Brizzi è conosciuto per il suo profondo impegno umano e professionale che lo ha visto dedicarsi, nel corso degli anni, alla condizione dei senzatetto del capoluogo siciliano, restituendo dignità e voce a chi spesso resta ai margini dello sguardo collettivo.
Con “I Figli del Vento”, suo secondo progetto editoriale, Brizzi compie un viaggio ulteriore, questa volta per immagini, spostando il suo obiettivo verso la Camargue, località nel sud della Francia, a Saintes Mariesdela Mer, luogo simbolo e spirituale per il popolo gitano di tutto il mondo. Qui, a fine maggio di ogni anno, migliaia di Rom e Sinti si ritrovano per celebrare Sarah la Kali (Santa Sara la Nera), figura sacra protettrice di un popolo che ha fatto del viaggio una forma di esistenza.
Il libro è un viaggio emozionale che nasce da un’urgenza interiore, da un appuntamento “improrogabile” con la libertà, quella libertà che spesso la vita quotidiana, con i suoi doveri e le sue ferite, finisce per soffocare.
Attraverso i suoi scatti “del cuore” Brizzi racconta una comunità che vibra all’unisono con il vento, il mare, la terra.

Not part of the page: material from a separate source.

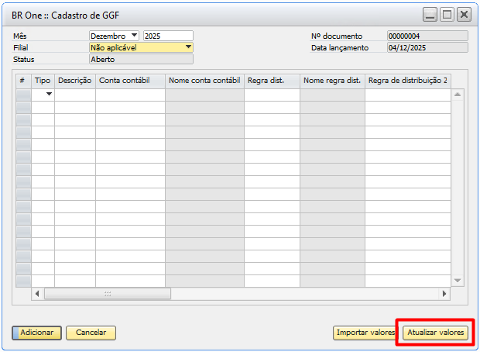The image size is (480, 352).
Task: Open the Tipo dropdown in first row
Action: coord(50,95)
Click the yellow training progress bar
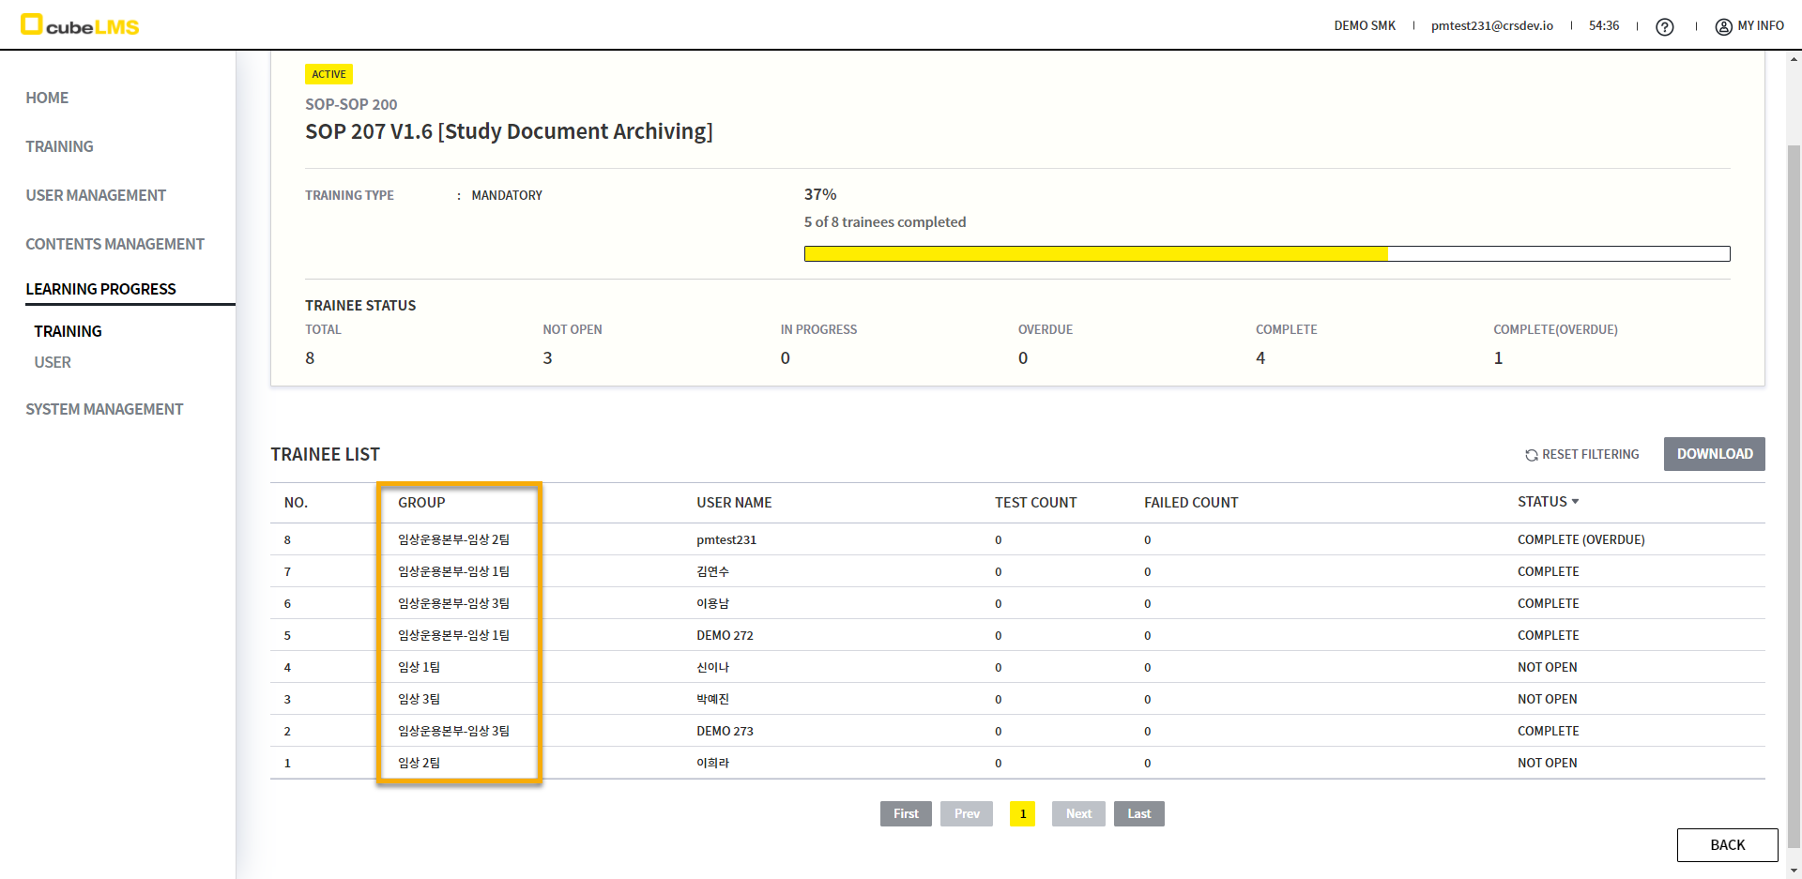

Una leggerezza potente, fatta di tradizioni, colori, fede, natura, dove cavalli, tori senza padroni, uccelli acquatici e paludi dialogano con volti, gesti, riti della devozione.
“I Figli del Vento” è una raccolta di presenze diverse, umane e naturali, unite dalla capacità di lasciarsi attraversare dalle correnti, con coraggio e grazie. È un racconto visivo che parla di dignità, appartenenza e identità senza mai cedere al banale folklore o al distacco di uno sguardo esterno.
Come sottolinea Massimiliano Ferro, fotografo e autore della presentazione che accompagna il volume, Brizzi si muove “dentro” la festa, ne respira il ritmo, ne attraversa silenzi e attese. Negli scatti dell’Autore la processione di Sarah la Kali verso il mare diventa un tempo sospeso, un varco simbolico in cui il sacro incontra la luce. E accanto alla solennità del rito, la natura della Camargue diviene un contrappunto narrativo essenziale con i suoi fenicotteri, gli aironi, le saline con le acque immobili che amplificano il senso di armonia e del mettersi in ascolto.
Il risultato è un libro che non documenta soltanto, ma testimonia.
Un’esperienza visiva che invita a rallentare, anche a fermarsi, per osservare, sentire. Per riconoscere, in una società che non lascia spazio ai sognatori, quella parte di noi che continua a desiderare vento elibertà.